Funding for the Competition has been provided by the Richard H. Driehaus Foundation, the National Endowment for the Arts, the Graham Foundation for Advanced Studies in the Fine Arts, The Oppenheimer Family Foundation, the Chicago Association of Realtors Education Foundation, Nuveen Investments, United Airlines, and the Polk Bros. Foundation.

In addition to the Chicago Public Schools, sponsors of the competition include the Mayor's Office for People with Disabilities, Business and Professional People for the Public Interest and Leadership for Quality Education.

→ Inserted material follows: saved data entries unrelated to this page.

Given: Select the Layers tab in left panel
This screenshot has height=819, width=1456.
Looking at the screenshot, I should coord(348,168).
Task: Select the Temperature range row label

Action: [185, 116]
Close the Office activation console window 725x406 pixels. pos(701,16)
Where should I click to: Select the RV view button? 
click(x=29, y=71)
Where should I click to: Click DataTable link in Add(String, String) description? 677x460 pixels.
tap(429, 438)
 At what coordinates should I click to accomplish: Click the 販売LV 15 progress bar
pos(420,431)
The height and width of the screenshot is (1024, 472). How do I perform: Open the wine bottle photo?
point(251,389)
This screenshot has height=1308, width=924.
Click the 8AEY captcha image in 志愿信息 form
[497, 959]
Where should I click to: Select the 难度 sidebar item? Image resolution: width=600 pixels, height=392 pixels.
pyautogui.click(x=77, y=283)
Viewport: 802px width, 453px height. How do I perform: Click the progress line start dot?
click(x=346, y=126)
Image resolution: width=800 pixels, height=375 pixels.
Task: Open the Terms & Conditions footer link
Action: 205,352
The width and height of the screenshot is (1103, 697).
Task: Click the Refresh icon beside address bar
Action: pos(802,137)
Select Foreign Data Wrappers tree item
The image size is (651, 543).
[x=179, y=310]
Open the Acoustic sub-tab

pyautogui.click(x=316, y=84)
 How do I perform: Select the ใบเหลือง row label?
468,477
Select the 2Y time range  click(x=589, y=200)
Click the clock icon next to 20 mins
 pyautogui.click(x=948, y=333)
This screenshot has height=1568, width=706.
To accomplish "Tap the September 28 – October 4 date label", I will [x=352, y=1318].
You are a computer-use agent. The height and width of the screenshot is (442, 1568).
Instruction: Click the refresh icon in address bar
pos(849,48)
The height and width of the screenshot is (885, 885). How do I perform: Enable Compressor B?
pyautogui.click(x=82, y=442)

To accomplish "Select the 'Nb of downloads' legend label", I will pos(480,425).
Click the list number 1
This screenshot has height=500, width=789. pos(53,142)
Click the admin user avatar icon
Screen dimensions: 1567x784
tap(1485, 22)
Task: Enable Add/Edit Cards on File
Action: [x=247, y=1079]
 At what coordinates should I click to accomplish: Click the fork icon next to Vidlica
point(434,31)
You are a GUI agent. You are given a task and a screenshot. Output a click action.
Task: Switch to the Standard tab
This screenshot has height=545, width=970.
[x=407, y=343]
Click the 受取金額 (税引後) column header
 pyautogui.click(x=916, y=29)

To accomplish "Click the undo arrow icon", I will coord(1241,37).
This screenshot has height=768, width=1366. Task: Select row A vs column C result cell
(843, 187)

The Mayor's Office for People with Disabilities was established by Mayor Richard M. Daley in January 1991 to better meet the diverse needs of the more than 500,000 persons with disabilities who live and work in Chicago and the additional 1.5 million people with disabilities who visit Chicago each year. Chicago is the only city in the nation with a cabinet level department devoted exclusively to programs and services specifically for people with disabilities. MOPD promotes total access, full participation and equal opportunity for people with disabilities of all ages and in all aspects of life. It seeks to accomplish this mission through a multi-faceted approach that includes systemic change, education and training, advocacy and director services.

Business and Professional People for the Public Interest is a not-for-profit law and public policy center dedicated to equal justice and a better, more equitable quality of life for all people living in the Chicago region. BPI works to transform segregated public housing, revitalize economically disadvantaged communities, improve public education, and promote sensible metropolitan growth strategies. In its public education work, BPI has played a central role in CPS's 1995 adoption of a "small schools" policy and continues to foster the development of these more intimate and effective learning environments by strengthening existing small schools and creating the small schools Chicago still needs.

Leadership for Quality Education is a business-backed education organization based in Chicago. LQE brings business resources and ideas to the table to support innovation in education, empowers new leaders to rethink schools, and partners with others to improve the Chicago Public Schools.